Uranium extraction from a pure natural brannerite mineral by acidic ferric sulphate leaching

• Purest form of natural brannerite (35.8% U, 20.1% Ti) studied to date in acid leaching.
• Almost complete U extraction achieved under practical conditions.
• Effects of temperature, Fe3+ and H2SO4 concentrations, ORP and particle size measured.
• U extraction impeded by precipitation of TiO2 diffusion layer on surface of brannerite grains.

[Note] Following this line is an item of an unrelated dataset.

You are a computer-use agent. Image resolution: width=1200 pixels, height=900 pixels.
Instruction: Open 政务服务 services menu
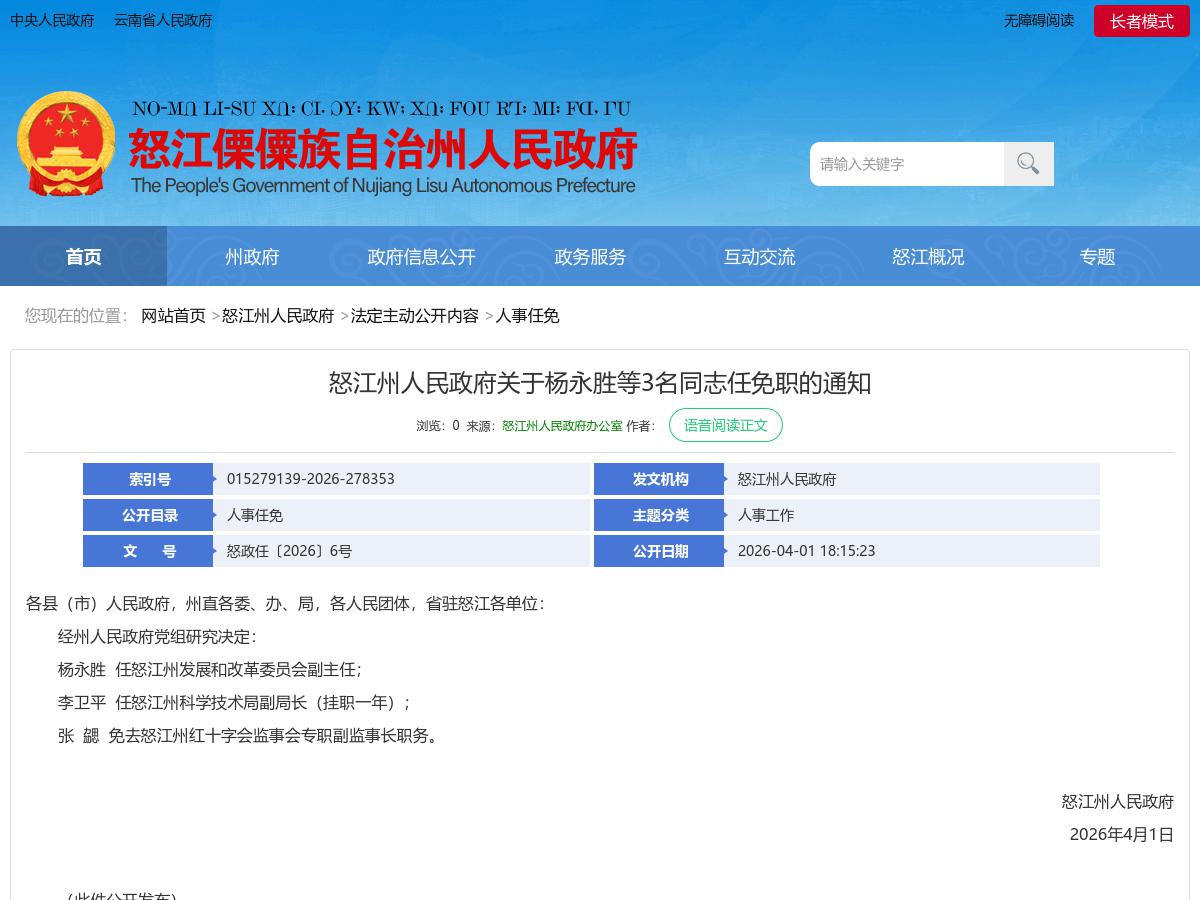coord(590,256)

Brannerite is a refractory uranium mineral from which it is very difficult to liberate the uranium. Hence in commercial mineral processing operations, brannerite often reports to the residue. This paper will show that for a pure form of natural brannerite nearly complete extraction of uranium (∼99%) is achievable under practical conditions. The efficient extraction of uranium from ores containing brannerite requires a detailed understanding of the fundamental mechanisms governing the rate and extent of dissolution. These mechanisms are often complicated by the presence of gangue minerals which consume reagents and impact on the solution chemistry. In this study, the acidic ferric sulphate leaching of an exceptionally pure, natural brannerite mineral (35.8% U, 20.1% Ti) was investigated under atmospheric conditions. Hence the variation in mineral composition was not present as a complicating factor and the results were able to identify some of the inhibiting mechanisms, and also the preferred conditions for the leaching of brannerite in an acidic ferric sulphate system. The effects of temperature (40–80 °C), ferric ion concentration (0–100 g/L), H2SO4 concentration (10–200 g/L), redox potential (424–752 mV vs. Ag/AgCl), and particle size on uranium and titanium extractions were studied for leach times up to 48 h. Under relatively mild conditions (40 °C, 24 h leach time, 40 g/L H2SO4), the extent of uranium extraction was 94.4%. The extractions improved with the use of a higher temperature, a finer particle size, and a longer leach time. The presence of ferric iron was essential for enhanced dissolution rates, but had only a minor effect on the final uranium extractions, particularly at 60 °C and 80 °C. All of the leach residues studied had some crystalline anatase (TiO2) and lead sulphate (anglesite) present. A strong correlation was found between the concentrations of unleached uranium and the amount of titanium precipitated in the residues, which could be explained by the observation of a Ti-enriched diffusion layer on the surface of the dissolving grains of brannerite, which hindered the extraction process. These findings further the current understanding of the extraction process and lead a step closer to elucidation of the mechanism of the extraction process.